WRITTEN PROBLEM: Copy out every one of the following rows word for word, leaving out the pictures.

RECORDED DATA:
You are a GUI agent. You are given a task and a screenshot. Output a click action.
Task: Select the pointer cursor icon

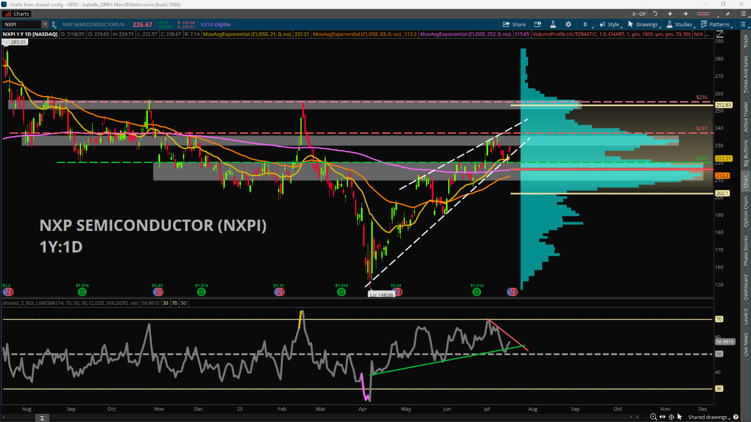point(679,417)
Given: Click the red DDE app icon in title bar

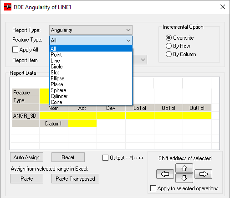Looking at the screenshot, I should (x=8, y=7).
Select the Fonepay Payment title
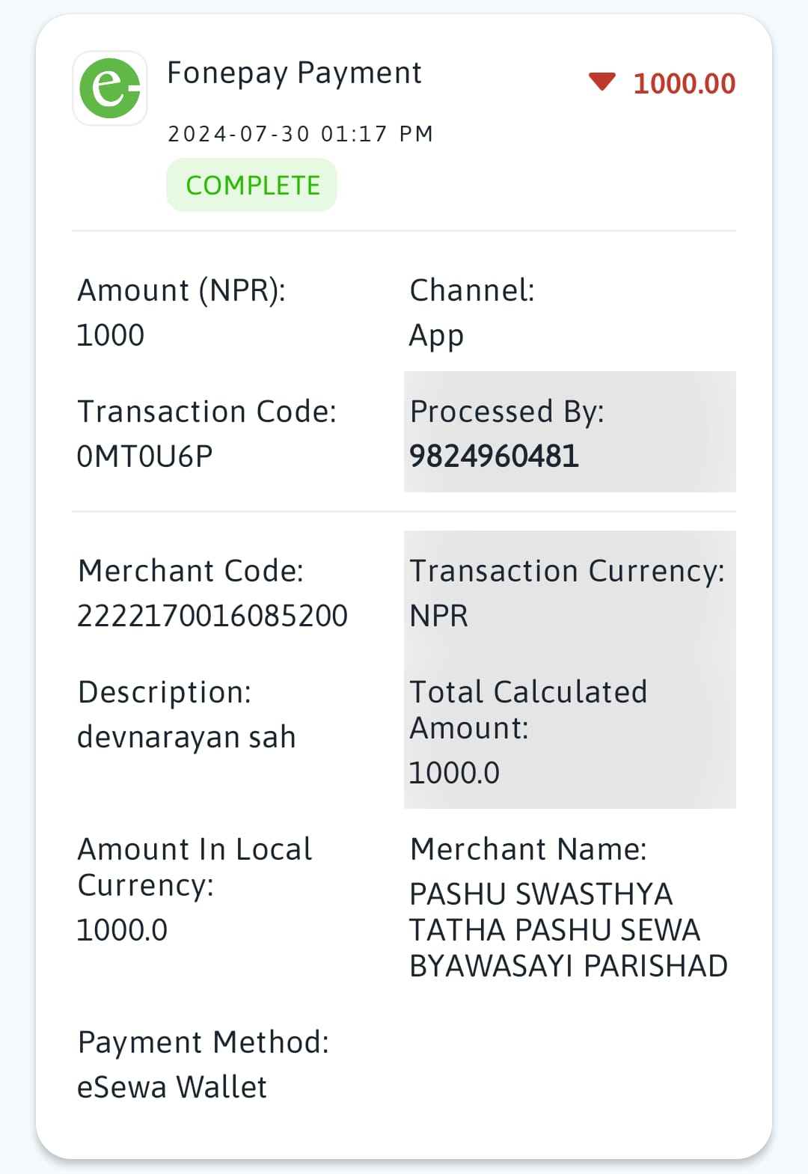This screenshot has width=808, height=1174. point(294,73)
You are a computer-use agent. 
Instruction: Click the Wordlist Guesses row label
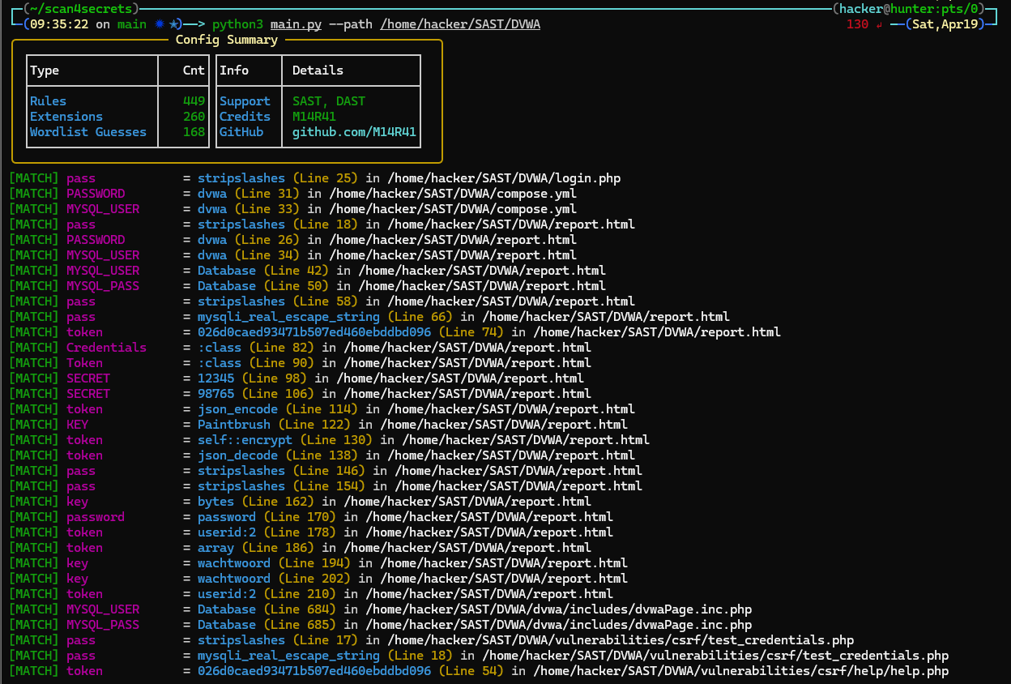click(88, 132)
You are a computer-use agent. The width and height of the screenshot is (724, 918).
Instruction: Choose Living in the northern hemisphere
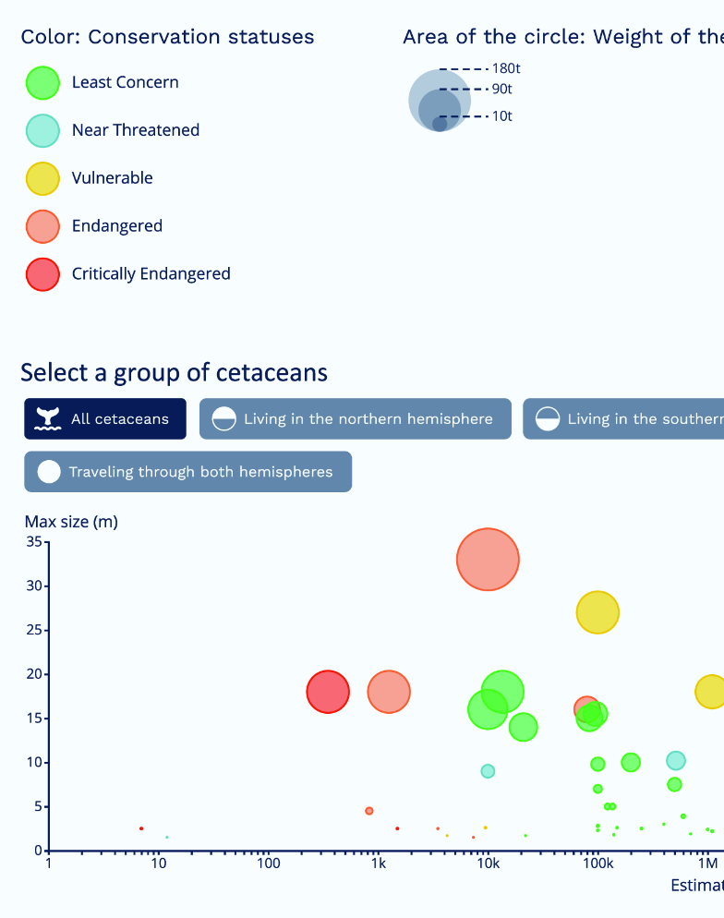click(356, 418)
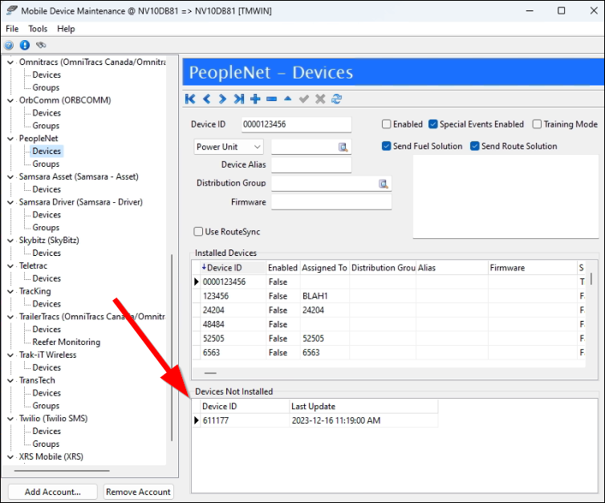The height and width of the screenshot is (503, 605).
Task: Enable the Use RouteSync checkbox
Action: pos(198,232)
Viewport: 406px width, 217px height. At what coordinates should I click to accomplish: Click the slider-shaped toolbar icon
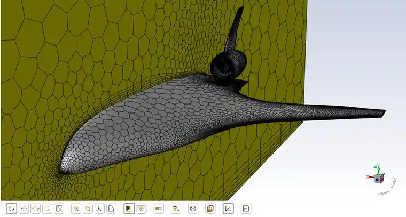(x=158, y=208)
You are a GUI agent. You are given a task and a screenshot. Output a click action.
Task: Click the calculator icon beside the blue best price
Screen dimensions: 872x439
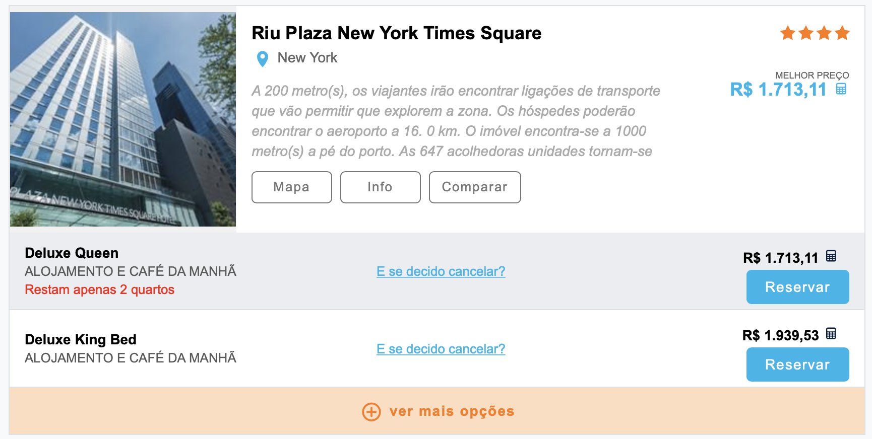[841, 89]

SOLUTION TO THE PROBLEM:
You are a GUI agent. You are given a task and a screenshot. Output a click action.
Task: Select the pointer cursor icon

point(679,417)
Given: Click the red DDE app icon in title bar

Looking at the screenshot, I should (x=8, y=7).
Select the Fonepay Payment title
This screenshot has width=808, height=1174. point(294,73)
You are a computer-use agent. 
Instruction: Click the Wordlist Guesses row label
click(88, 132)
You are a computer-use agent. The width and height of the screenshot is (724, 918).
Instruction: Choose Living in the northern hemisphere
click(356, 418)
The height and width of the screenshot is (503, 605).
Task: Enable the Use RouteSync checkbox
Action: pos(198,232)
Viewport: 406px width, 217px height. At what coordinates should I click to accomplish: Click the slider-shaped toolbar icon
(x=158, y=208)
You are a GUI agent. You are given a task and a screenshot. Output a click action.
Task: Click the calculator icon beside the blue best price
Screen dimensions: 872x439
[841, 89]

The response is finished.